"Hyung! Benden ne istiyorsun Tanrı aşkına!"diye bağırırken bir yandan da gülerek koşturuyordu genç adam."Hyunjin, sadece bitirmek istiyorum." derken göz yaşlarına hakim olmaya çalışıyordu bir başka genç.
"Hyung!
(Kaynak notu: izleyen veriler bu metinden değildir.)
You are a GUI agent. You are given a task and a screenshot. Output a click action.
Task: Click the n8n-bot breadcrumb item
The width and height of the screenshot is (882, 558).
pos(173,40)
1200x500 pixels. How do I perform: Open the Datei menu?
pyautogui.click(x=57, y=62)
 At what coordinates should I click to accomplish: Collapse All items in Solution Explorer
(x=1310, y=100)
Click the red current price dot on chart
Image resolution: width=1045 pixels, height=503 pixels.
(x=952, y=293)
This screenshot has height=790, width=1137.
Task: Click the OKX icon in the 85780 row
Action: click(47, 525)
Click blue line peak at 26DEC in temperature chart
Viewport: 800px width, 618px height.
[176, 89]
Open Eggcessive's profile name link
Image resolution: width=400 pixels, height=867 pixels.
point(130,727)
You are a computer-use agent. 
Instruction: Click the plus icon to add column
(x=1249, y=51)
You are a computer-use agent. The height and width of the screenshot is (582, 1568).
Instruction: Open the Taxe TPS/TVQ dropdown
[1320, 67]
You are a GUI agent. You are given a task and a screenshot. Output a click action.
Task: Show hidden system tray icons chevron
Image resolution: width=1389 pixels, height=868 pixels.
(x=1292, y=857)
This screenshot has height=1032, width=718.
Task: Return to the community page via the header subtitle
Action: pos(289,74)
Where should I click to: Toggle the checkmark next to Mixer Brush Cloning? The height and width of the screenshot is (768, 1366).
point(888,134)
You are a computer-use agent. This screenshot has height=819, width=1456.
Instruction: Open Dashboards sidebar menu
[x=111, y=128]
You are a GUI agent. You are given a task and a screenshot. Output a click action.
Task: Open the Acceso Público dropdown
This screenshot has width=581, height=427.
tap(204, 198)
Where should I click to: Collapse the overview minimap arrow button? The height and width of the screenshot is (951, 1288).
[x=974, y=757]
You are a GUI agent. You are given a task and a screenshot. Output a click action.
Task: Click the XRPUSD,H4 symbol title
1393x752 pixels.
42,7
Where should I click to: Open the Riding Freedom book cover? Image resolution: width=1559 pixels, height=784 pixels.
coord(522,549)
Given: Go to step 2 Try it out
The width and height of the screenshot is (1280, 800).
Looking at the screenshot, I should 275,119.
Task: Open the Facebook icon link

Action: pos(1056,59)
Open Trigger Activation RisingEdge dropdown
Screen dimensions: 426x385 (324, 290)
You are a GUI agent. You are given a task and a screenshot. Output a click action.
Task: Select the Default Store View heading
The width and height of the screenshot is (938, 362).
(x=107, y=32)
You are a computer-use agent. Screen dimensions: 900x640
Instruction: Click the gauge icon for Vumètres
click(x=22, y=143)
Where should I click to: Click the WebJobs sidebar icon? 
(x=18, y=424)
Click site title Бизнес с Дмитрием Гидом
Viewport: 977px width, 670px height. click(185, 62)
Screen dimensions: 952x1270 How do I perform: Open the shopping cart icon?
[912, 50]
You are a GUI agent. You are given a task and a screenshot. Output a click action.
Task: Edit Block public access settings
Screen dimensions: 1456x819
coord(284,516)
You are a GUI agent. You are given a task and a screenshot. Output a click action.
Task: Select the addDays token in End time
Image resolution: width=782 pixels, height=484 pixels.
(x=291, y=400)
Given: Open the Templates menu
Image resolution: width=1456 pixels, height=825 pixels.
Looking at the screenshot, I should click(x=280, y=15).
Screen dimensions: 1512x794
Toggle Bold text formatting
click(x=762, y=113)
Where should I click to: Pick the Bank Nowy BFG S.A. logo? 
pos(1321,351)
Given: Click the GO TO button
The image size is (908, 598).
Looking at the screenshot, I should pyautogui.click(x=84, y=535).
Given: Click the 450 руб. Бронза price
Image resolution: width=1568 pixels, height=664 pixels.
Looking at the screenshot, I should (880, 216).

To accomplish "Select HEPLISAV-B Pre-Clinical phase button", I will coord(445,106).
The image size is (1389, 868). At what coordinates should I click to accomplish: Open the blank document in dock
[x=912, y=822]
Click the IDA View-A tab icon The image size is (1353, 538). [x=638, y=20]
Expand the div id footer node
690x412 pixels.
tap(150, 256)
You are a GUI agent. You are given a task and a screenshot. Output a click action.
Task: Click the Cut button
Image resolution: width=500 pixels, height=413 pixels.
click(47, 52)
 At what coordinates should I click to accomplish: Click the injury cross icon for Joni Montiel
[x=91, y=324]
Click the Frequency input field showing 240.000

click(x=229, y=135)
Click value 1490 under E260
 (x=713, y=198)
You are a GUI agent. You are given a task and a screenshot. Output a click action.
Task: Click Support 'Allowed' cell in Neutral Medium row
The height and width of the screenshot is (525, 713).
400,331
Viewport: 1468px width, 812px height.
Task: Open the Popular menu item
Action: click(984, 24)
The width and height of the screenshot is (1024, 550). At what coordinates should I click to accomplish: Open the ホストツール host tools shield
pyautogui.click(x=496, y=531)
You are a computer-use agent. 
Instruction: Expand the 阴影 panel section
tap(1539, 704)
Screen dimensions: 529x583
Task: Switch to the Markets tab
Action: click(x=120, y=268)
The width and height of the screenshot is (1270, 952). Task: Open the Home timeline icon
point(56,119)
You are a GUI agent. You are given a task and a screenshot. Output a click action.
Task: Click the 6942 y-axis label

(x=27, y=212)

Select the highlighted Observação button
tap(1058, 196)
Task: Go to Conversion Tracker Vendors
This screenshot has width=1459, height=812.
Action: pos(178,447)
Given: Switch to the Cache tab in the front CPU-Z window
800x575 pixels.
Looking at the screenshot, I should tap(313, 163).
Yoruldum artık, beni kovalamayı bırak!"
"Hyunjin.. Yoruldum artık, peşimden gelmeyi bırak."
İki farklı ses, iki farklı his, iki farklı mekan ve iki farklı an..
Birinde, aşinası olduğu kampüsün bahçesinde kahkahaları eşliğinde hyungundan kaçıyordu Hyunjin.. Bir diğerinde ise karanlık evin kapısından ağlayarak çıkan bedenin arkasından gidiyordu.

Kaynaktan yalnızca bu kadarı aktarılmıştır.